→ Data for processing:
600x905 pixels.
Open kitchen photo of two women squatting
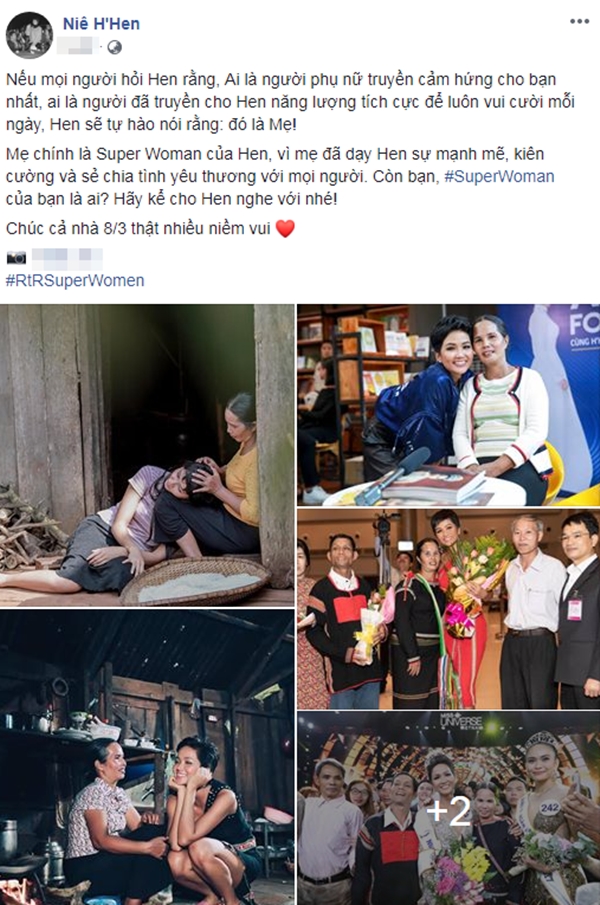(147, 757)
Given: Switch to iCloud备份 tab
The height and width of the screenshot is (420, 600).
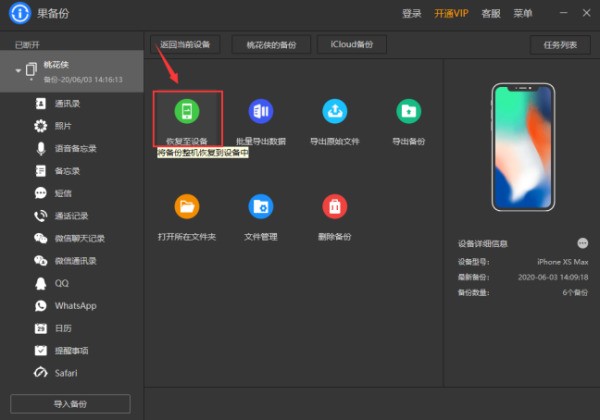Looking at the screenshot, I should [352, 45].
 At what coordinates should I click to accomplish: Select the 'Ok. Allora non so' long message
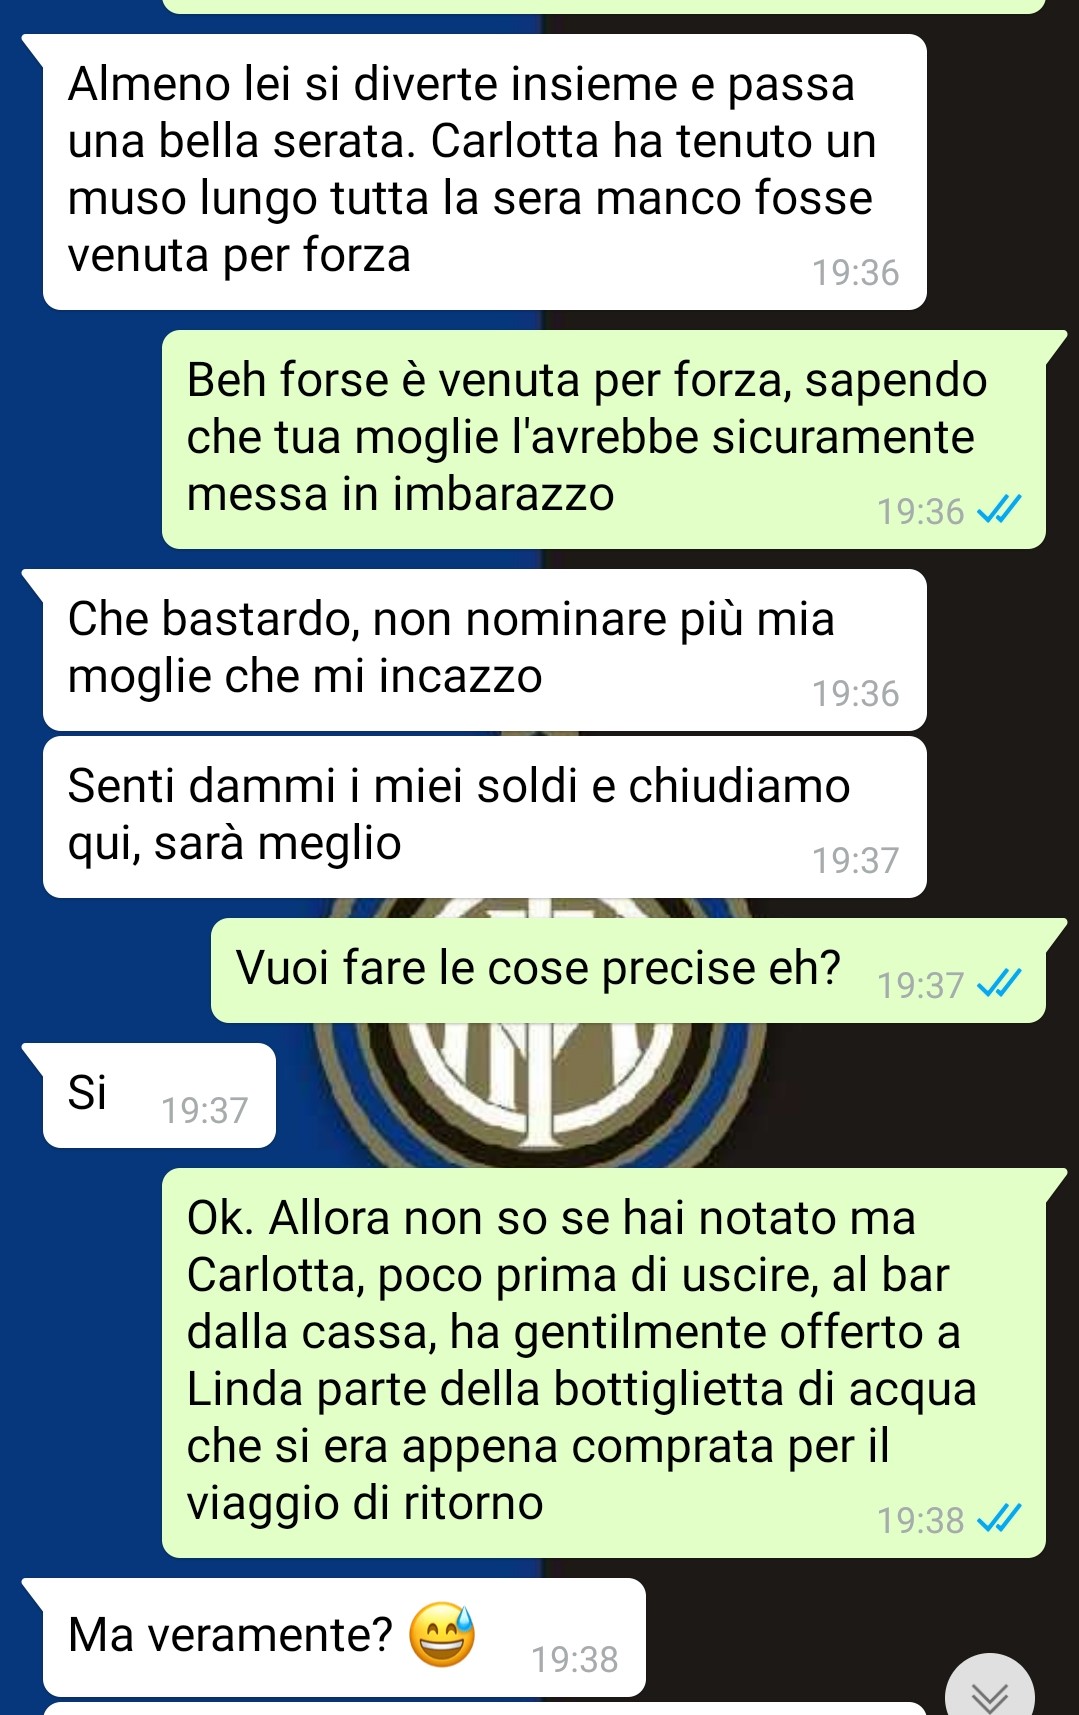click(604, 1363)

→ Exercise instructions:
Print the whole listing exactly, please, and keep any images out of it.

→ Exercise solution:
600x905 pixels.
Open kitchen photo of two women squatting
(147, 757)
Given: Switch to iCloud备份 tab
The height and width of the screenshot is (420, 600).
Looking at the screenshot, I should [352, 45].
 At what coordinates should I click to accomplish: Select the 'Ok. Allora non so' long message
click(604, 1363)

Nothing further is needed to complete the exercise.